Ticket #237 (assigned enhancement)
Support for HTML5 video tag
| Reported by: | vik | Owned by: | baiju |
|---|---|---|---|
| Priority: | minor | Milestone: | 4.1 |
| Component: | EmbeddedPlayback | Keywords: | |
| Cc: | Who will test this: | And |
Description
Modern browsers are now natively supporting the embedding of video using the <video> tag. Unfortunately the original plan to use ogg/theora for this was dropped, and a number of formats are now acceptable, depending on the browser and OS. E.g. Firefox 3.5 only supports ogg, Safari 4 supports h.264 (possibly others?), Chrome supports everything (ships with ffmpeg). IE8 doesn't support the video tag at all, future IEs are probably unlikely to. Which leaves a slightly messy situation, with two approaches: 1) In javascript, determine the browser's video and codec capabilities, and write HTML pointing to the appropriate source (ogv, mp4, or fallback to flv) 2) Use the html5 'source' attribute to specify multiple possibilities, and let the browser decide which one it can use.
In both cases, at least two video formats will be needed on the server: ogv and (probably) mpeg4. Transcoding will need to handle make both of these.

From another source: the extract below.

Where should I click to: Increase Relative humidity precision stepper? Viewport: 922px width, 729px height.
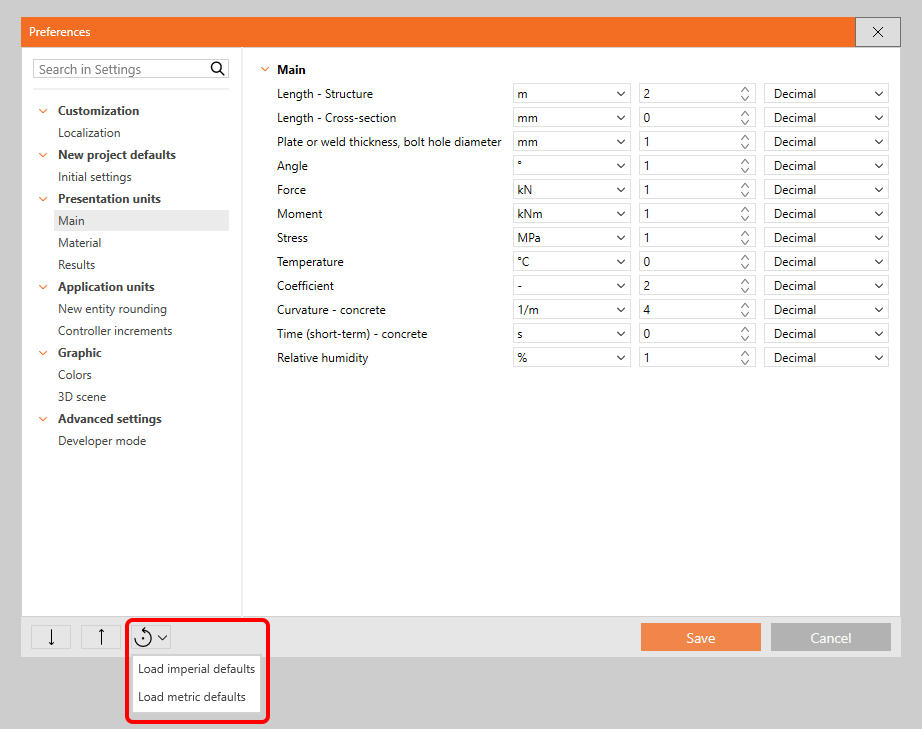(744, 353)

Also in both cases, a fallback will be required. This can either be flash video or cortado. Cortado is nice in that it can use the existing ogg stream to play the video, and is open. Flash is nice in that most browsers have it (citation needed? What is the uptake of java vs flash?), but would need a third video stream on the server (and is not open). The fallback should be relatively easy to implement in the second case by including an object tag inside the video tag - this will be ignored by browsers supporting the video tag, but used by browsers not supporting it. Will need to do some research about cortado/java vs flowplayer/flash, including bandwidth and CPU issues.